Exercise aim → Copy out the material below word for word, from the line containing "Open the Created by column dropdown" through the end of the material.

------ Supplied entries

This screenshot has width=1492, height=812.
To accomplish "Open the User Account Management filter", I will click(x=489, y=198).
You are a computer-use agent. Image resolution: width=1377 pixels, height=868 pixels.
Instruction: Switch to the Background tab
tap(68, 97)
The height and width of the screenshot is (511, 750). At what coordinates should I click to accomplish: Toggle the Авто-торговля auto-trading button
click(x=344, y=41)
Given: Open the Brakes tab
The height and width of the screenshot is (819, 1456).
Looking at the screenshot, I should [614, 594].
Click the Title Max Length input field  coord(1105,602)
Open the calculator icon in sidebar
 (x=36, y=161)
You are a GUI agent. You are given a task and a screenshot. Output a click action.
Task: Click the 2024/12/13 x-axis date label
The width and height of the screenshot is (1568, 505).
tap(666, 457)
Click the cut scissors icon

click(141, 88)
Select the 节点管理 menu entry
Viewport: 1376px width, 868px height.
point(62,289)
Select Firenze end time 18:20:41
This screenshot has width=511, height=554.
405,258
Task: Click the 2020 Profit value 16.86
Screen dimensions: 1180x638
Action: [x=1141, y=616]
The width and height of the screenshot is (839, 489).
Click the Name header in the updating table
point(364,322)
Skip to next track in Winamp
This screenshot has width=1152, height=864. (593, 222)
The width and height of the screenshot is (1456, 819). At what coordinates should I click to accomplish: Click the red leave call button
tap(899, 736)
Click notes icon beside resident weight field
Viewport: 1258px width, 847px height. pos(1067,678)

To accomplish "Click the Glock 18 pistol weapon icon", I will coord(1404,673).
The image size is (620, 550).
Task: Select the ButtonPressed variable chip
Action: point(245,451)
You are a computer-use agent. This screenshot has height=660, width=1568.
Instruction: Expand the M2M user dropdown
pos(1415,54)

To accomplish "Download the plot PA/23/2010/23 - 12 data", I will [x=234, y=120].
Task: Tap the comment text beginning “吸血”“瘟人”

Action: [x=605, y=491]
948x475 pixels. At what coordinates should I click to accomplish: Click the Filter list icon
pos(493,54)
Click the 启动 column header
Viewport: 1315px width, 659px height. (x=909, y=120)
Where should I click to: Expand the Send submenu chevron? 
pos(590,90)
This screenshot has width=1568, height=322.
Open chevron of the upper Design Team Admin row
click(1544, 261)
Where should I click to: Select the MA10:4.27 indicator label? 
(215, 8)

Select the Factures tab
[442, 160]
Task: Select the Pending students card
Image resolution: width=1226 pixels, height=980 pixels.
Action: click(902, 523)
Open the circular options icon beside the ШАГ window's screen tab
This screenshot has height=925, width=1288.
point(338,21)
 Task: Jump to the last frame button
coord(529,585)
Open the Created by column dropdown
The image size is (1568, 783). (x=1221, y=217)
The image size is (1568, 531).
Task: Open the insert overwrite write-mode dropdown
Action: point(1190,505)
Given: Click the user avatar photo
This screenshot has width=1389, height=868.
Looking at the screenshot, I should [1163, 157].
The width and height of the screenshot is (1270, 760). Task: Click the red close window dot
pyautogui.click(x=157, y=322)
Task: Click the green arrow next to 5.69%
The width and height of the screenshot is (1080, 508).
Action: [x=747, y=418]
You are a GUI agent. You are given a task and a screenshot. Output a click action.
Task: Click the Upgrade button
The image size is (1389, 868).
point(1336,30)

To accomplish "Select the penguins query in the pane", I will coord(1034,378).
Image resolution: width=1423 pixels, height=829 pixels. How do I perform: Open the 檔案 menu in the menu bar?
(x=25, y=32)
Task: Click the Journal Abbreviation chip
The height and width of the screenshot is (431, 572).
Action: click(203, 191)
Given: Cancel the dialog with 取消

------------

Complete output →
Open the Created by column dropdown
The image size is (1568, 783). (x=1221, y=217)
The image size is (1568, 531).
Task: Open the insert overwrite write-mode dropdown
Action: point(1190,505)
Given: Click the user avatar photo
This screenshot has width=1389, height=868.
Looking at the screenshot, I should [1163, 157].
The width and height of the screenshot is (1270, 760). Task: Click the red close window dot
pyautogui.click(x=157, y=322)
Task: Click the green arrow next to 5.69%
The width and height of the screenshot is (1080, 508).
Action: [x=747, y=418]
You are a GUI agent. You are given a task and a screenshot. Output a click action.
Task: Click the Upgrade button
The image size is (1389, 868).
point(1336,30)

To accomplish "Select the penguins query in the pane", I will coord(1034,378).
Image resolution: width=1423 pixels, height=829 pixels. How do I perform: Open the 檔案 menu in the menu bar?
(x=25, y=32)
Task: Click the Journal Abbreviation chip
The height and width of the screenshot is (431, 572).
Action: click(203, 191)
Given: Cancel the dialog with 取消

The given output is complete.